# TEXTE DE LA PAGE

—————

Cette prise de conscience est concomitante d'un
retour en force des théories de l'innovation et des
analyses des stratégies technologiques dans la
science économique(1). Cette évolution dans les
théories reflète une évolution dans les pratiques
des entreprises. Mais pour les industriels,
l'innovation est moins un enjeu académique qu'une
nécessité pour survivre sur des marchés évolutifs et
ouverts. Pour le Groupement des Fédérations
industrielles, innover, c'est « transformer une idée
en produit qui trouve une demande sur le marché »(2). C'est dire si l'innovation est au carrefour de
multiples univers: l'univers de la science et des
technique qui fabrique les idées et nourrit le champ
des connaissances; l'univers de l'entreprise qui
permet l'exploitation des connaissances à des fins
productives; l'univers des institutions publiques
qui assure la formation, l'éducation et le respect
de la propriété intellectuelle.
Le décloisonnement de chacun de ces univers est
alors devenu un défi majeur de notre temps dans un
contexte d'innovations permanentes où les phénomènes
de réseaux viennent mettre en cause les
constructions trop pyramidales. La compétition
technologique invite à multiplier les interactions
entre universités et entreprises, à favoriser
l'émergence de passerelles entre le monde de la
science et le monde des affaires. La compétition se
vit aussi paradoxalement dans la coopération.
L'entreprise est sans cesse remise en cause dans son
fonctionnement car la tentation du cloisonnement y
est forte à l'intérieur même de ses propres
structures. La compétition technologique invite ici
aussi à multiplier les interactions au sein même de
son organisation, entre le département technique et
le service commercial, ou entre le service financier
et les laboratoires de recherche internes.
L'entreprise ne doit pas perdre de vue que le
véritable pouvoir économique n'est détenu in fine
ni par les actionnaires, ni par les managers
mais par le consommateur. Le consommateur détient un
pouvoir que l'on appelle le « pouvoir d'achat ».
Dans une économie concurrentielle, c'est toujours le
consommateur qui a le pouvoir de décider d'acheter
ou non tel produit. C'est lui qui sanctionnera la
valeur économique de tel ou tel produit, quel que
soit son coût intrinsèque de production. C'est donc
bien lui qu'il s'agit de convaincre, et des
actionnaires judicieusement informés suivront: « Le
roi du chocolat – ou de l'acier, ou de l'auto, ou de
quelque autre industrie d'aujourd'hui – dépend de
l'industrie où il travaille et de la clientèle qu'il
fournit. Ce "roi" doit rester en faveur auprès de
ses sujets, les consommateurs; il perd sa "royauté"

—————

# DONNÉES FOURNIES
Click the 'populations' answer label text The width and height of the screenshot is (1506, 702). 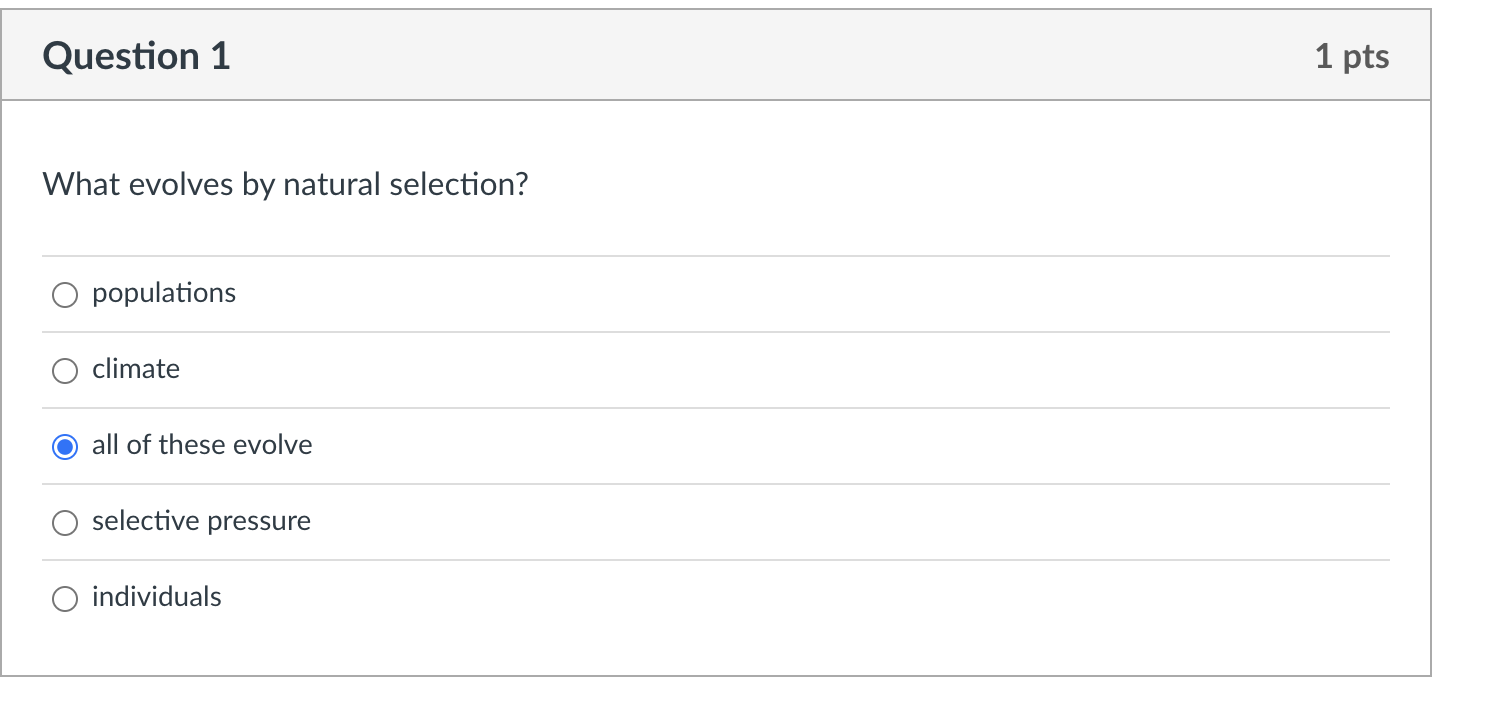(x=164, y=293)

—————

# CONSIGNE
Dans le texte sur l'innovation, recopiez sans rien changer tout le passage allant de « L'entreprise est sans » jusqu'à « de recherche internes. ».

# RÉPONSE AU PROBLÈME
L'entreprise est sans cesse remise en cause dans son
fonctionnement car la tentation du cloisonnement y
est forte à l'intérieur même de ses propres
structures. La compétition technologique invite ici
aussi à multiplier les interactions au sein même de
son organisation, entre le département technique et
le service commercial, ou entre le service financier
et les laboratoires de recherche internes.